In our opinion, as we have stated many times in the past, the rearrangement of deck chairs, namely the many plans on how to cut costs via payment and control mechanisms miss the point. First, demand can be modulated, second, costs can be reduced by multiple means, third, genetic medicine will change the paradigm fundamentally and having the agent which will be changed the most in the middle will just delay this change, and finally, and only as the last step is the payment issue.

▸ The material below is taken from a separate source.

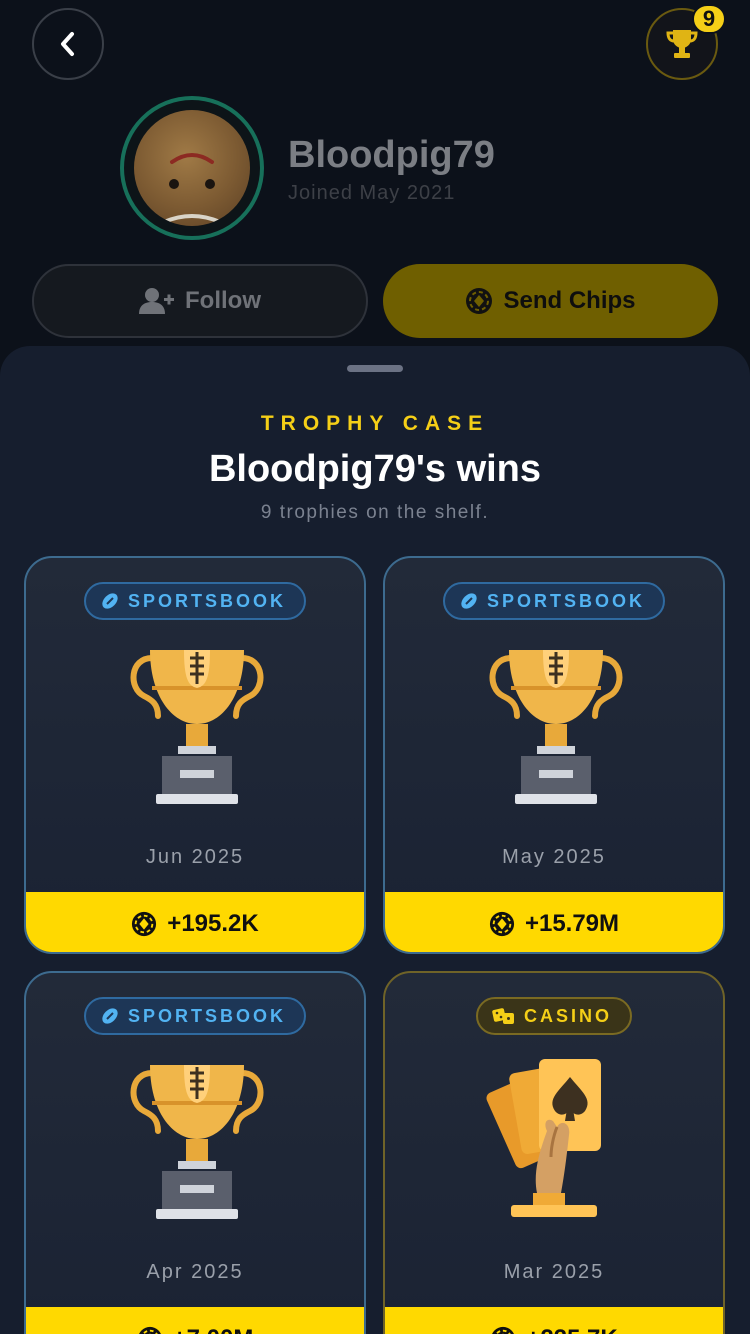 The width and height of the screenshot is (750, 1334). Describe the element at coordinates (544, 1138) in the screenshot. I see `cards-trophy-icon` at that location.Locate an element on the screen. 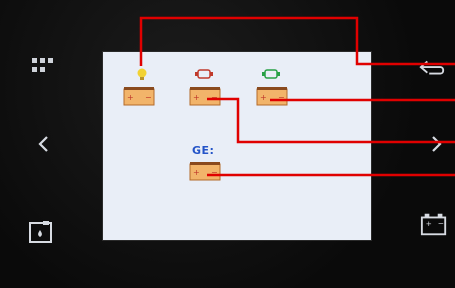 This screenshot has width=455, height=288. chevron-right-icon is located at coordinates (436, 144).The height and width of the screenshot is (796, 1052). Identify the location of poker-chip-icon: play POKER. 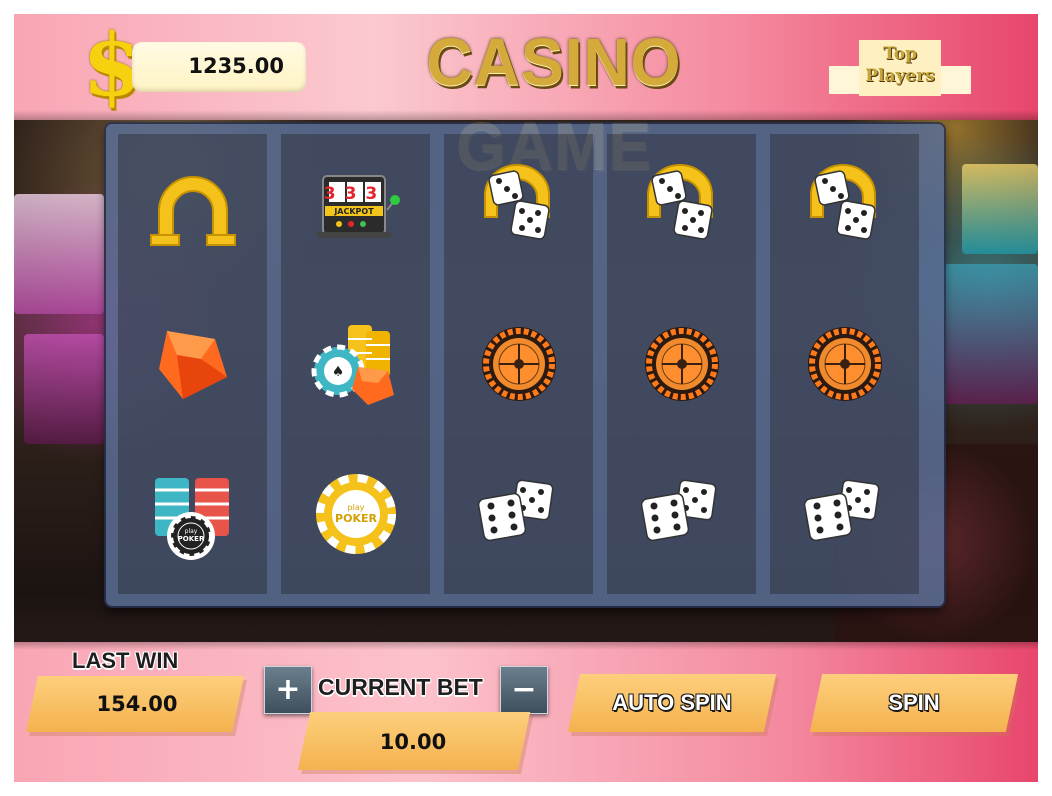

Let me pose a different issue, however. The plans discussed by Fisher, albeit well posed and meaningful, work for the majority of chronic and acute care problems, such as acute MI, heart valve replacements, and even hysterectomies. However, consider the following. A woman has a BRCA positive breast nodule which upon fine needle aspiration is determined to be a malignancy. She lives somewhere in New Jersey and she has the option, assuming that it still exists, to seek service through one of the Fisher like plans in the local hospital or she goes to Memorial Sloan Kettering in New York. Well, off to New York she would go! She may often have a greater chance of dying from nosocomial infection at some local hospital, I am not saying it would be the one in the town in New Jersey, before the cancer gets to her. The plans proposed by Fisher for Medicare would prevent her from going to a tertiary care facility, even if it could save her life.
My concern is that the on the average approach works on the average. Yet there must always be room for exceptions, yet the exceptions are always what Government seems so unwilling to deal with, it is inherent in any bureaucracy. I strongly believe that as patients become more aware and as medicine has centres of excellence, that patient choice, albeit at a price, must be maintained. The abuse that Fisher in his many writings presents can and must be eliminated but not at the price of patient choice.